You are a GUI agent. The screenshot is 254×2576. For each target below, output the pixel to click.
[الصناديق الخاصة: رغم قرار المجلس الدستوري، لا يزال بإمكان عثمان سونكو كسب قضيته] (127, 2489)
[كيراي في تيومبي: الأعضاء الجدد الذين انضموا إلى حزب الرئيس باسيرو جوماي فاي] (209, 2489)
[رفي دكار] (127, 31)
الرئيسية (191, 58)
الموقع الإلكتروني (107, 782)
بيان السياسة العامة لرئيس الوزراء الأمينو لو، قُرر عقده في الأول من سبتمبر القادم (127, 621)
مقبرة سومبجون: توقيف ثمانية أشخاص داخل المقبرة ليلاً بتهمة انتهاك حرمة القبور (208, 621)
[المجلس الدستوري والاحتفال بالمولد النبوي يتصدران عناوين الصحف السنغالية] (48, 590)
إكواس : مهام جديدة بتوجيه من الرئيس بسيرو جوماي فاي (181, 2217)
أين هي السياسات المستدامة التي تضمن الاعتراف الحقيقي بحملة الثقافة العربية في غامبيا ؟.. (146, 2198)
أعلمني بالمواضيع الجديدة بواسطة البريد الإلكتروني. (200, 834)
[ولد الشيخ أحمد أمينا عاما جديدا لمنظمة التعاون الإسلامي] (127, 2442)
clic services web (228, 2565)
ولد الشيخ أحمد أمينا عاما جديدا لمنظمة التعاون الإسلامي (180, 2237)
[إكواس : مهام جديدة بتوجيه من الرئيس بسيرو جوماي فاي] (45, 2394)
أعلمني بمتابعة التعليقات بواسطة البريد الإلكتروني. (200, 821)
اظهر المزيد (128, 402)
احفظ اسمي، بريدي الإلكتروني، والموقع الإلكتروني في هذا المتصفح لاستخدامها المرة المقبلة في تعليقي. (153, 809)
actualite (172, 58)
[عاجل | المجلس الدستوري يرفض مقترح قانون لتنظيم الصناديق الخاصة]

※

Output the first line of the entries above and every line after it, exactly as written, ending with the line that contains "[كيراي في تيومبي: الأعضاء".

You are a GUI agent. The screenshot is 254×2576. For each target below, output the pixel to click.
[الصناديق الخاصة: رغم قرار المجلس الدستوري، لا يزال بإمكان عثمان سونكو كسب قضيته] (127, 2489)
[كيراي في تيومبي: الأعضاء الجدد الذين انضموا إلى حزب الرئيس باسيرو جوماي فاي] (209, 2489)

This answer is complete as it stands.